▶ REQUIRED WORK:
Give the number of lines below that contain the string "computer", and no other text.

▶ DATA RECORDS:
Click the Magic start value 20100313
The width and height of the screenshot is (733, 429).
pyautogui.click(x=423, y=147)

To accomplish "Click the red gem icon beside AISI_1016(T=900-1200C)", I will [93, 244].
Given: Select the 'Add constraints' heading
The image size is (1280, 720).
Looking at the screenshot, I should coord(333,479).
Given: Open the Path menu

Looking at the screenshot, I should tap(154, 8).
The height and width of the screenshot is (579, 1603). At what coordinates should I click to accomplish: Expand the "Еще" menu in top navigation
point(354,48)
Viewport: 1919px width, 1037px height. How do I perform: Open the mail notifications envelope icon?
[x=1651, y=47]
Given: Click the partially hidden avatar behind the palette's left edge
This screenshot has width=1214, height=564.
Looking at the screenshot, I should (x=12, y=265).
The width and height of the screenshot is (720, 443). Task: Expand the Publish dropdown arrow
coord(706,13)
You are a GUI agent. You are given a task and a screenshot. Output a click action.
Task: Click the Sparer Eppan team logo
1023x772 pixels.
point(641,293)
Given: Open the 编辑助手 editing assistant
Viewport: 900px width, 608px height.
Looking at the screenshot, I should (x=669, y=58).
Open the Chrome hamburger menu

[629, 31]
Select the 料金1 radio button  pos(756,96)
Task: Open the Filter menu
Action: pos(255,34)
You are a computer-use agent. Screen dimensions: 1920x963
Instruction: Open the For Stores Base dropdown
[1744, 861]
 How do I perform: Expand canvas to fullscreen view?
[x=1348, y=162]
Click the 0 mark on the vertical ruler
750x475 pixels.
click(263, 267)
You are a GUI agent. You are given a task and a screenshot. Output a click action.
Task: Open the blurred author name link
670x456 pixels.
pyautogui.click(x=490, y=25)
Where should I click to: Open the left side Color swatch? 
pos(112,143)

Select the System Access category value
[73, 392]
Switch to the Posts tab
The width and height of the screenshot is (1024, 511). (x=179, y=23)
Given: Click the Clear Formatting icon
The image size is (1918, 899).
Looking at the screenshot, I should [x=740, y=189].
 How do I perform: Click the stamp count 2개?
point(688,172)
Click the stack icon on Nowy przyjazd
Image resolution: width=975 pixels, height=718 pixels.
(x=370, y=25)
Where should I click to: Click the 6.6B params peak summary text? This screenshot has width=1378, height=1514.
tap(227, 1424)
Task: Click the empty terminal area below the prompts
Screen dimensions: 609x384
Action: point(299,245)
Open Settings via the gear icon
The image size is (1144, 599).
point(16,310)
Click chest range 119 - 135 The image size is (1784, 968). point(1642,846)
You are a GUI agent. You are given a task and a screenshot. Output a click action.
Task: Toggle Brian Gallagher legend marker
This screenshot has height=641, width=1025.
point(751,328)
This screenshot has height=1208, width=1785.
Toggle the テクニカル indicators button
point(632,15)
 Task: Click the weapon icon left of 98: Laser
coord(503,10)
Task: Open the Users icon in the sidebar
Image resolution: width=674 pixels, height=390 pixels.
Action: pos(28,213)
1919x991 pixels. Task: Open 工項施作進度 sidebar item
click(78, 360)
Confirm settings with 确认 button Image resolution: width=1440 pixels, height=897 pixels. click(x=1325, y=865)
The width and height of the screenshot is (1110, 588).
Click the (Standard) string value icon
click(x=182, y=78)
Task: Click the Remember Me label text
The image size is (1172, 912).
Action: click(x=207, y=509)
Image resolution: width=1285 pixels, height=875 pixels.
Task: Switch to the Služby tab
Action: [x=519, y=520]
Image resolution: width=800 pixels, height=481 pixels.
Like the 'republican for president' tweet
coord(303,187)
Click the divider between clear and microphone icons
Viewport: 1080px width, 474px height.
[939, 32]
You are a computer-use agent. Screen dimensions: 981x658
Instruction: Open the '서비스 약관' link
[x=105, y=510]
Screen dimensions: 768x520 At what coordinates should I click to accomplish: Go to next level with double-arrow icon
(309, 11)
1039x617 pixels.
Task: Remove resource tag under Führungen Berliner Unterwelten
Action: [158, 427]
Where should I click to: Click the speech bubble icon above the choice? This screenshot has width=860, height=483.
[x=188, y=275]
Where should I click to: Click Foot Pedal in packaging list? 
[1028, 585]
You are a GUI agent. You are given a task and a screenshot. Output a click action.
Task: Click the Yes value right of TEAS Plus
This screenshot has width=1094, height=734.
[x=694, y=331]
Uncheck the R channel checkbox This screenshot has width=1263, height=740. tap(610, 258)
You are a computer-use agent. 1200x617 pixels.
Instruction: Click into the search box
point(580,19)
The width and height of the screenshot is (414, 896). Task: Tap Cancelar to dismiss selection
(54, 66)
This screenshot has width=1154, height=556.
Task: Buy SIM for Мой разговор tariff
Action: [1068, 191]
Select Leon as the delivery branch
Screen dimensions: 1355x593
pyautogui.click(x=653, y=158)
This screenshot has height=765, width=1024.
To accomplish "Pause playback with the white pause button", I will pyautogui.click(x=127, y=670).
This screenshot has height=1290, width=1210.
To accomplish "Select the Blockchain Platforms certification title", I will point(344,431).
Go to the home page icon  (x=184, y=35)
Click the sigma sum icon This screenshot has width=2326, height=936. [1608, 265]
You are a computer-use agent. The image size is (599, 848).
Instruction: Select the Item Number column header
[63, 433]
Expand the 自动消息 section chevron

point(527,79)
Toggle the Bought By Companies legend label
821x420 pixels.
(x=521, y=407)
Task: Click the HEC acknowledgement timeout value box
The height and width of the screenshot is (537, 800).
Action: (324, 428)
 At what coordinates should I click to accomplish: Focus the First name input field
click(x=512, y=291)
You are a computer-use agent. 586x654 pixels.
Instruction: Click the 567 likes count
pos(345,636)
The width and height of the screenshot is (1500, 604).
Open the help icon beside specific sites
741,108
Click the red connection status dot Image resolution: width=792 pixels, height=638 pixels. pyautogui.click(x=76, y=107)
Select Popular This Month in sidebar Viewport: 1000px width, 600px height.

▶ RESPONSE AREA:
5